§ Set of tasks
1. Answer these questions about the cat forum thread, one per line and marked the same way:
(a) How old is Marcellus?
(b) During which hours do the cats around BowerR64 seem most active?
(c) How long does BowerR64's cat usually look around outside before coming back in for a nibble?
2. Edit the part of the cat forum thread starting at "When you say" and ending at "lap kitty...lucky you.", replacing "potty break" with "litter box visit".
3. Resume the cat forum thread from the point where it stops.

§ Page
________

When you say he doesn't want to do anything, what kinds of opportunities do you give him to do something?


----------



## ihave4kitties (Aug 27, 2005)

My Marcellus, who is only 2 1/2 sleeps all day and early evening, getting up once in while, for just a bit but he rises very, very early. It's noon now and all 3 cats will basically sleep the rest of the day. They get up for a potty break, a quick wrestle or pet but then it's back to sleep until evening. All 3 of my cats do most of their playing in the wee hours of the morning. Being your cat is older and an only cat, he probably will sleep more too. Try different kitty activities and see if he's interested. Sounds like you got yourself a nice lap kitty...lucky you.


----------



## BowerR64 (Aug 26, 2005)

ok then thats normal? that does seem to be his hours. Just when im ready to sleep hes ready to get up and play. He use to be in and out all the time, whine when he wants out and a quick paw at the door when he wants in. Normaly his play is just a quick run outside hop up on the picnick table undr the shade tree look around about 30 minutes or so then back in for a quick nibble. This use to be the daily routine till he got bit.

It does seem the cats round here are out in the early hours, 4-6am seem to be when they are most active.


----------



## ihave4kitties (Aug 27, 2005)

________

§ Stored data

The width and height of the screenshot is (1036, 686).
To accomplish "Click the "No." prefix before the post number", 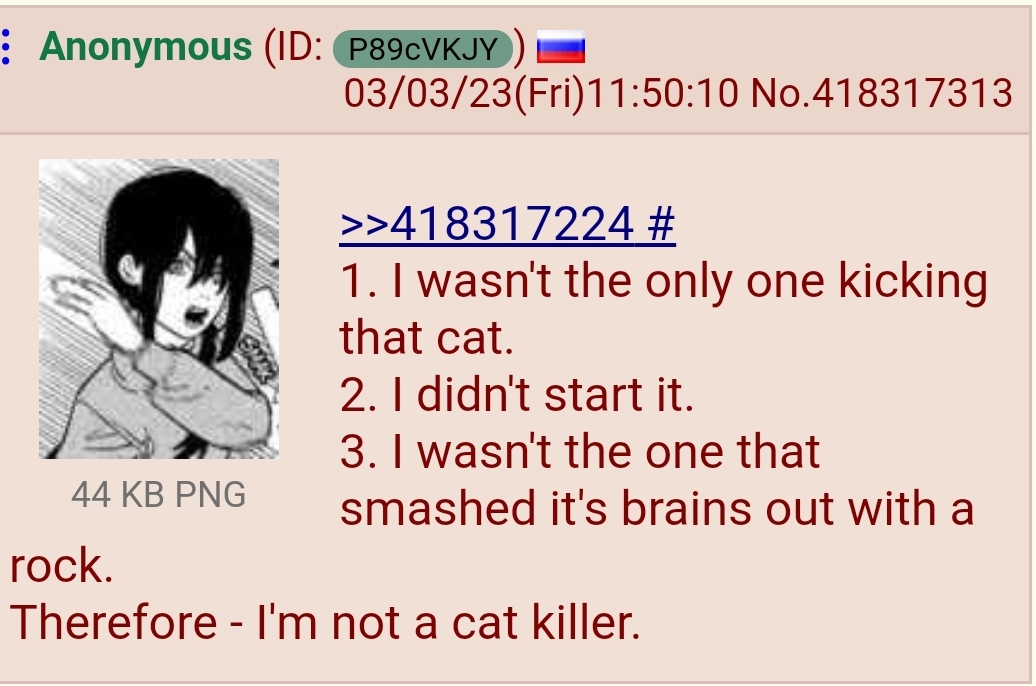I will pos(780,93).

________

§ The results
1.
(a) 2 1/2
(b) 4-6am
(c) About 30 minutes

2.
When you say he doesn't want to do anything, what kinds of opportunities do you give him to do something?


----------



## ihave4kitties (Aug 27, 2005)

My Marcellus, who is only 2 1/2 sleeps all day and early evening, getting up once in while, for just a bit but he rises very, very early. It's noon now and all 3 cats will basically sleep the rest of the day. They get up for a litter box visit, a quick wrestle or pet but then it's back to sleep until evening. All 3 of my cats do most of their playing in the wee hours of the morning. Being your cat is older and an only cat, he probably will sleep more too. Try different kitty activities and see if he's interested. Sounds like you got yourself a nice lap kitty...lucky you.

3.
Sounds normal to me.  From what you say, he sounds healthy and all but absolutely it all sounds normal. It's 9:30 am now and guess what my cats are doing? Sleeping, of course! :wink: 

They are up very early, I'd say by 6:00 for sure but I'm pretty sure it's earlier. They are up until, Oh, around this time. This is when they eat, wrestle, get loving from me. Then they sleep, they basically sleep for a couple hours or so. they get up for awhile, do their thing, usually watching life outside the window and other cat activities. Then soon after lunch they go back to sleep, getting up once inwhile for short periods, but basically "cat napping" until early evening. They are pretty active from mid evening until we go to bed. Then it's up early again. That's their day!  Hope this makes you feel better.


----------



## LuLu (Sep 9, 2005)

*My kitty use to be the same way!*

Hello, I have a female calico who is 8 years old as well. I noticed she was going through the same thing for awhile. Just slept and slept and rolled over and slept some more.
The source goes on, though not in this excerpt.